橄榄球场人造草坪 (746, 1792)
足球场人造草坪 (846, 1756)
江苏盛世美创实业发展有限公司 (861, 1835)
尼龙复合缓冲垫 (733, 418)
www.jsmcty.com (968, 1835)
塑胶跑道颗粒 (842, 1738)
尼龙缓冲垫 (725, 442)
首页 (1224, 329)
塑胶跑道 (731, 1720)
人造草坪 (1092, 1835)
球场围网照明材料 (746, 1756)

→ Work required:
Beginning with the line that contains "江苏盛世美创实业发展有限公司 (861, 1835)", restate word for word each line through the last one in the data, and write nothing more.

→ Answer area:
江苏盛世美创实业发展有限公司 (861, 1835)
尼龙复合缓冲垫 (733, 418)
www.jsmcty.com (968, 1835)
塑胶跑道颗粒 (842, 1738)
尼龙缓冲垫 (725, 442)
首页 (1224, 329)
塑胶跑道 (731, 1720)
人造草坪 (1092, 1835)
球场围网照明材料 (746, 1756)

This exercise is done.